WRITTEN TASK: From the passage on oral statements as legal evidence, return the part starting at "Finally, memory that" and ending at "send the check.", word for word.

Finally, memory that a conversation did not actually take place can be crucial. This very form of failure of memory for conversation plays an integral role in a common crime against the elderly known as the “Where’s the check?” scam (Schacter, 2001). Essentially, perpetrators convince elderly targets that they had agreed in some way to give the perpetrator a check, whereas in reality the conversation never took place. Those lacking confidence in their memories are susceptible to accepting the perpetrator’s claims and often send the check.

Legal Relevance of Oral Communications

Specific statements and the many relevant contextual features just described may be offered as evidence pertinent to a wide variety of litigated issues. Perhaps most obviously, a prior statement may be offered as proof of the matter it asserts. That is, the statement may report some event or condition of significance to the litigation and then be presented to the trier of fact for the purpose of proving that the event or condition occurred just as the statement reported. For example, if Wilma testifies that Dottie said to her, “I was at the corner of State and Liberty last week when a blue car came roaring right through the red light,” Wilma’s testimony is relevant to prove that events occurred just as Wilma says Dottie described them—that is, that the blue car did indeed come roaring through the red light. Similarly, in a criminal case, the prosecution might wish to present testimony by a police officer that witness Whitney told him that “Donald stabbed Victor,” for the purpose of showing that Donald did indeed stab Victor. Though the evidence is unquestionably relevant in these cases, it may not be admissible. As discussed in the next section, such use of the evidence raises a problem under the rule against hearsay, and in the criminal case there is also a constitutional problem (posed, in our example, by the inability of the defendant [Donald] to cross-examine his accuser [Whitney], who was not present in trial).
Parties to litigation may also offer proof of an oral communication for some purpose other than to prove that a matter asserted by the communication is true. Many contracts are made orally, for example, and a witness may therefore testify that she observed an oral offer, acceptance, or both. Fraud consists of a false representation (which can be oral) that is intended to and does cause another person to rely on it, to that person’s detriment. Or a criminal conspiracy may be consummated largely through oral communications. Kingpin’s order to Underling, “Deliver two bags to Footman,” may help advance their conspiracy to distribute drugs.
Sometimes a statement is important for what it reveals about the speaker’s state of mind. For example, if Testator says, “Grubber has never been loyal to me,” the statement might strengthen a contention that Testator did not intend to make a substantial bequest to Grubber. A statement may also be important to show what information the recipient received. If Landlord received oral notice of a dangerous condition before an accident, such notice might support the conclusion that he was negligent in not correcting the condition. If a phone call gave him timely notice of Tenant’s intention to quit the lease, it might end Tenant’s obligation. If Donald struck Victor, his contention that he acted in self-defense might be strengthened by evidence that before the incident someone told him that Victor was a violent man. Often, proof that a witness previously spoke inconsistently with her current testimony is introduced to impeach the witness’s credibility. For example, if, some time before the charges were brought against pop singer Michael Jackson, the mother of his accuser had called him an angel, her statement might have strengthened Jackson’s defense. In contrast, if her prior statements had been consistent with her current accusations, they may have helped dispel the contention that a later-arising motive or interest had led the witness to distort her testimony.

DATA LISTING:
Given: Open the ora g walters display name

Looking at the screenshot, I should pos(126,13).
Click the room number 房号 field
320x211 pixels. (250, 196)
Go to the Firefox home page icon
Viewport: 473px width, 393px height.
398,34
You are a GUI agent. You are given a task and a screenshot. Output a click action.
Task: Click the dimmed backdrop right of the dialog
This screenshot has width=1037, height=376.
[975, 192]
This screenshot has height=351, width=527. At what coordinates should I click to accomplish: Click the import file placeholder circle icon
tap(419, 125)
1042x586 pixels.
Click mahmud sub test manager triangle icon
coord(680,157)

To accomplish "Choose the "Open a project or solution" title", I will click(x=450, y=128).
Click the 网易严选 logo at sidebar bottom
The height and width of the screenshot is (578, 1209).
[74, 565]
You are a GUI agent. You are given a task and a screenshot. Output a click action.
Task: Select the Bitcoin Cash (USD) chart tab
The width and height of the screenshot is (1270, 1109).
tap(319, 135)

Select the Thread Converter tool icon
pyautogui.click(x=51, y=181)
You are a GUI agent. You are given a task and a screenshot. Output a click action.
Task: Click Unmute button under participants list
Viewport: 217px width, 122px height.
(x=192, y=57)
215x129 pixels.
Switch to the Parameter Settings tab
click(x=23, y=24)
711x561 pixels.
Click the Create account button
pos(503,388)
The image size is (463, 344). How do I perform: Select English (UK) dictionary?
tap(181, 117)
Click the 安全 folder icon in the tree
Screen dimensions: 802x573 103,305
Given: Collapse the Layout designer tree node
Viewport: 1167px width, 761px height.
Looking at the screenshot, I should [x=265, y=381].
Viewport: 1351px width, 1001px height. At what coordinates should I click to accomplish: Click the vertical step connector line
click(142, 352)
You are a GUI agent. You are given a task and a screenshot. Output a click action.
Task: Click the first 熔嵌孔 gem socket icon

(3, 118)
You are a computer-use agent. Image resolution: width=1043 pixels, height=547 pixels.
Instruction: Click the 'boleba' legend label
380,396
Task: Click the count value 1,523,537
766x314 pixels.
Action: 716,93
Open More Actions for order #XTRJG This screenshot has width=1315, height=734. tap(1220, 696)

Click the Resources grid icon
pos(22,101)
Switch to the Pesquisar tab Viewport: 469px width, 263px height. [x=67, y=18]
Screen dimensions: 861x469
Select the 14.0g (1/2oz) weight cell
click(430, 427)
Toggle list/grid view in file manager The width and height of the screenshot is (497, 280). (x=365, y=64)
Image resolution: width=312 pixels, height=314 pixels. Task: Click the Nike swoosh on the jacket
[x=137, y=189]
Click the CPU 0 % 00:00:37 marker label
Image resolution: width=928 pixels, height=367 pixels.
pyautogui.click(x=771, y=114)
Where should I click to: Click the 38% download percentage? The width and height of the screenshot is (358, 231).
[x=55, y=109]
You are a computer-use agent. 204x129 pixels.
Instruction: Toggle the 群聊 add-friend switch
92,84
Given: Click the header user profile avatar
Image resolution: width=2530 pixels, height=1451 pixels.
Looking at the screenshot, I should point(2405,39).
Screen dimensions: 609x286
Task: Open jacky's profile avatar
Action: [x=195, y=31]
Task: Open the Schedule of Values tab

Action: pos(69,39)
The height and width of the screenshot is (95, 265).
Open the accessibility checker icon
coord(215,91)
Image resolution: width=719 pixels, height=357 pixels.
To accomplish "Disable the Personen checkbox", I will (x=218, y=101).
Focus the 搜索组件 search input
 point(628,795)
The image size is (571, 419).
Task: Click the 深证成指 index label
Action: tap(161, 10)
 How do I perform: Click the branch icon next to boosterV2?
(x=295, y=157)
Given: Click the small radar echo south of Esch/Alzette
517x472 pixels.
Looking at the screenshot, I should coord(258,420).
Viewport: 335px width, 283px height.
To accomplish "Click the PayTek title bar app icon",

ANSWER TO THE EXERCISE:
Finally, memory that a conversation did not actually take place can be crucial. This very form of failure of memory for conversation plays an integral role in a common crime against the elderly known as the “Where’s the check?” scam (Schacter, 2001). Essentially, perpetrators convince elderly targets that they had agreed in some way to give the perpetrator a check, whereas in reality the conversation never took place. Those lacking confidence in their memories are susceptible to accepting the perpetrator’s claims and often send the check.